Solution Approach 2:
The actuator performs self-diagnosis by collecting its own operational data (current, torque, position) through the processing circuit. This self-monitoring capability allows the system to assess its own health status without external intervention, reducing the need for manual inspections.
3Force
If the actuator increases current to compensate for friction, then the torque increases, but equipment failure occurs sooner due to accelerated wear
Solution Approach 1:
The failure predictor analyzes operational data to predict when equipment will fail due to wear from increased torque.
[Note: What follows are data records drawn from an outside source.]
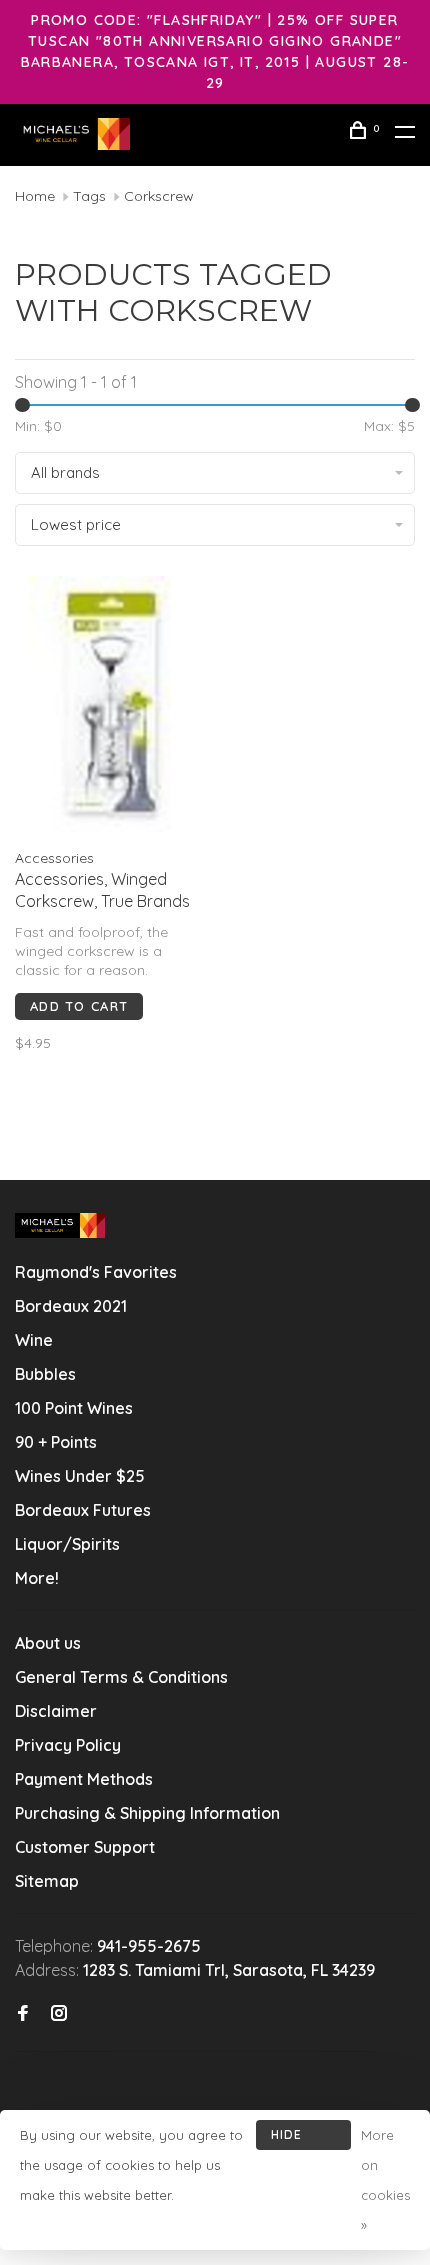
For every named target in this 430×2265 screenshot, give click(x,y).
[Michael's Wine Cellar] (60, 1225)
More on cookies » (385, 2180)
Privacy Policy (68, 1745)
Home (35, 196)
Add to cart (79, 1006)
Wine (34, 1340)
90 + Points (56, 1442)
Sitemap (47, 1881)
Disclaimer (56, 1711)
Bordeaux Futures (83, 1510)
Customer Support (85, 1847)
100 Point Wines (74, 1408)
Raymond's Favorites (96, 1272)
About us (48, 1643)
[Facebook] (23, 2014)
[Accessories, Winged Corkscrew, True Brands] (111, 707)
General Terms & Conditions (121, 1677)
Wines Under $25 (80, 1476)
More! (37, 1578)
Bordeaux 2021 (71, 1306)
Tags (89, 196)
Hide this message (303, 2138)
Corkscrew (159, 196)
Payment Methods (84, 1779)
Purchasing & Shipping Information (149, 1813)
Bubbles (45, 1374)
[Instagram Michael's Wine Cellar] (59, 2014)
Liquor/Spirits (67, 1544)
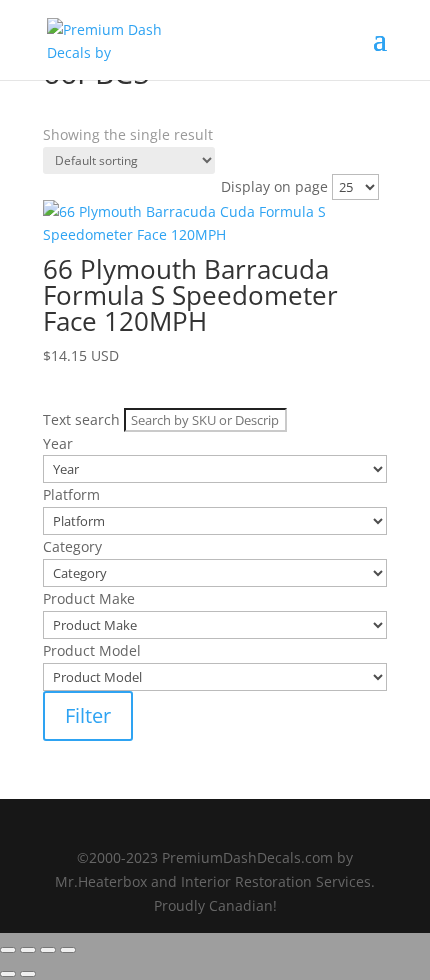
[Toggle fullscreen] (28, 950)
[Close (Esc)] (68, 950)
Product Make (89, 236)
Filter (88, 715)
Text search (81, 133)
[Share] (48, 950)
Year (58, 158)
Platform (71, 184)
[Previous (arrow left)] (8, 974)
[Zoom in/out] (8, 950)
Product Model (92, 262)
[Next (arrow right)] (28, 974)
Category (72, 210)
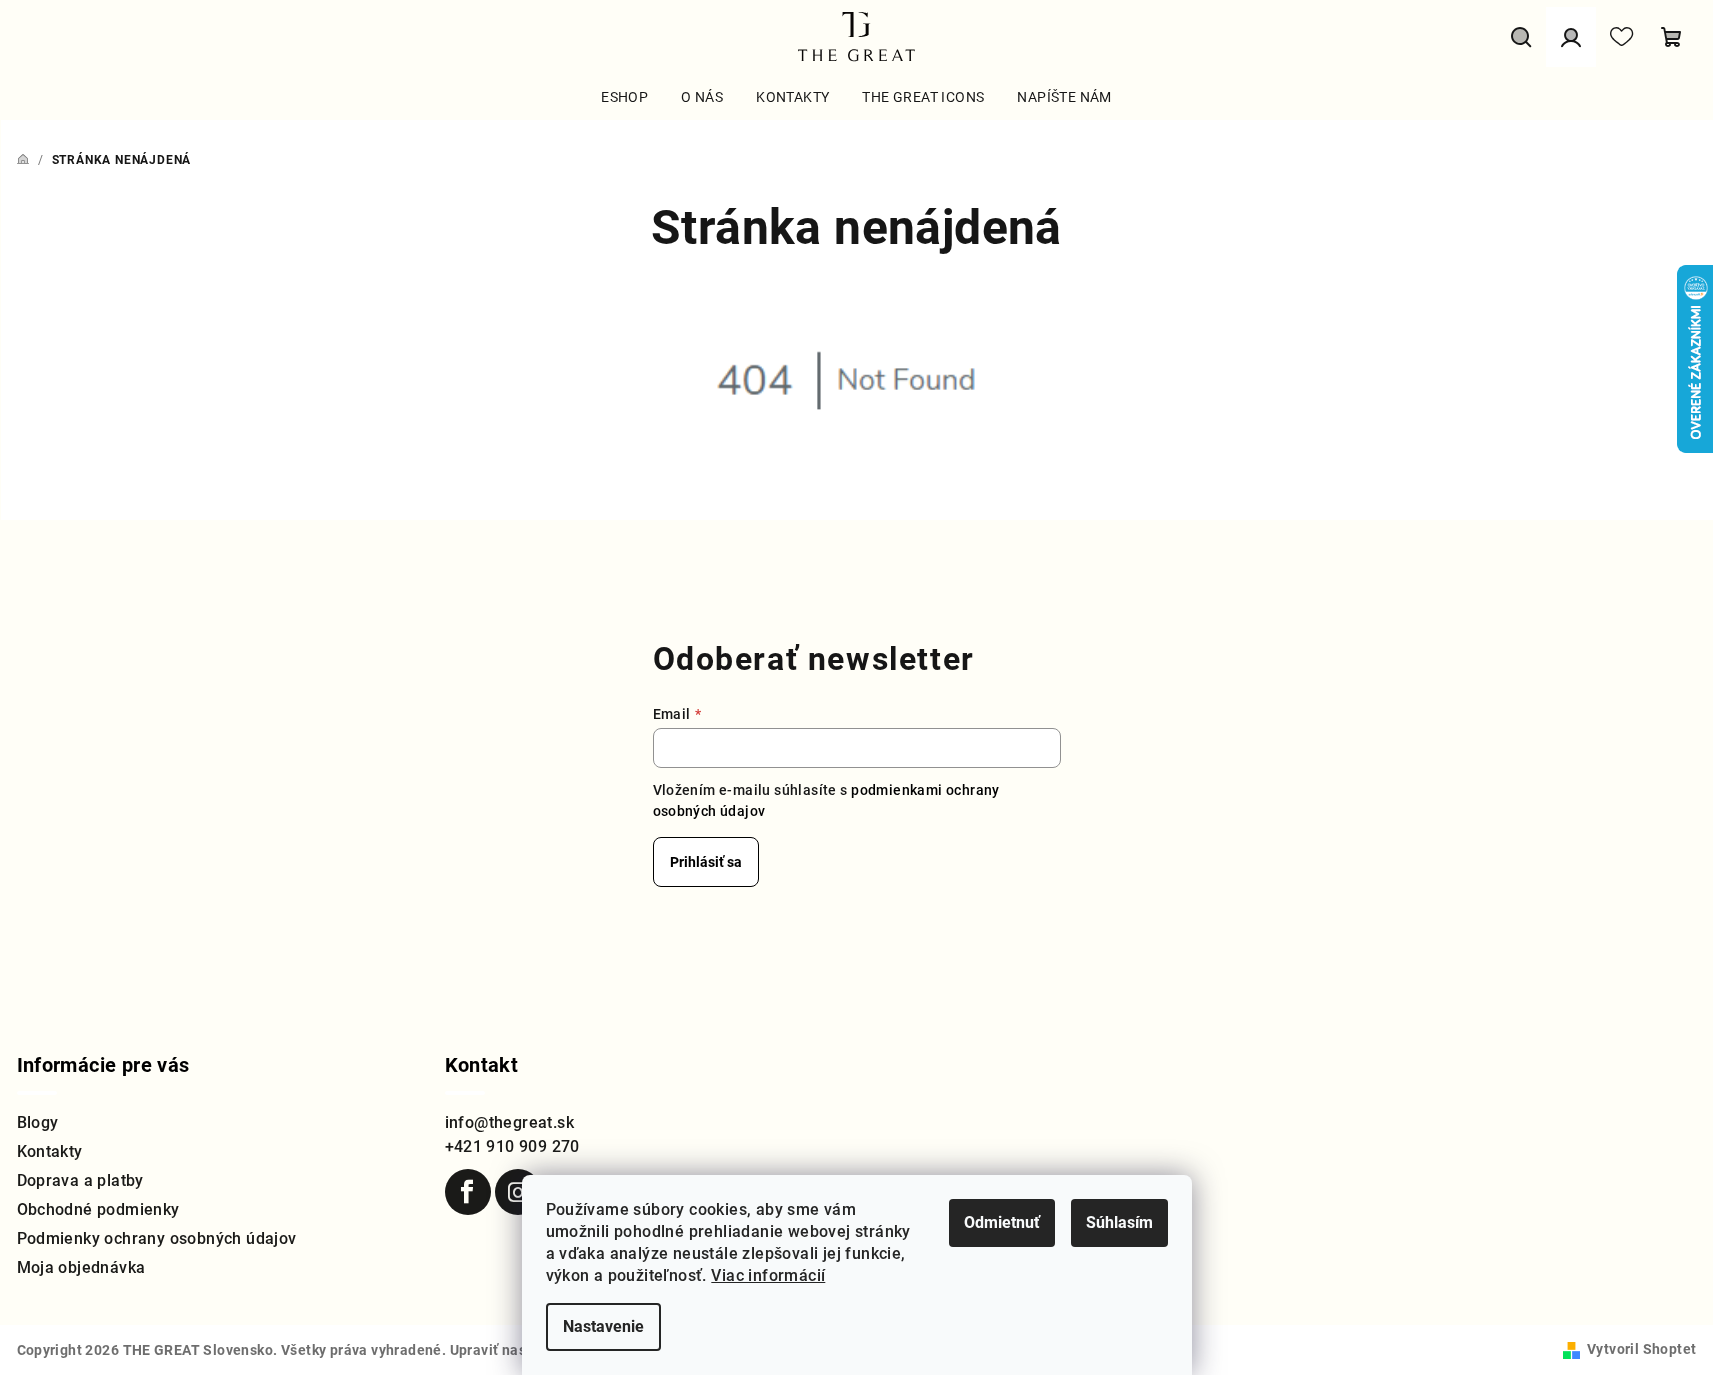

By forecasting the remaining useful life of the equipment, the system can schedule maintenance before catastrophic failure occurs, optimizing the balance between maintaining sufficient torque and extending equipment lifespan.
Solution Approach 2:
The system dynamically adjusts the interpretation of operational data based on equipment age and usage patterns. As equipment accumulates wear from increased torque, the failure predictor updates its forecasts to account for accelerated degradation, allowing for dynamic maintenance scheduling that adapts to the changing condition of the equipment.
Data Source
AI summary
A system for predicting HVAC equipment failure includes an actuator and a controller. The actuator is coupled to the HVAC equipment and configured to drive the HVAC equipment between multiple positions. The actuator includes a processing circuit configured to collect internal actuator data characterizing an operation of the actuator and a communications circuit coupled to the processing circuit. The communications circuit is configured to transmit the internal actuator data outside the actuator. The controller is configured to provide control signals to the actuator and receive the internal actuator data from the actuator. The controller includes a failure predictor configured to use the internal actuator data to predict a time at which the HVAC equipment failure will occur.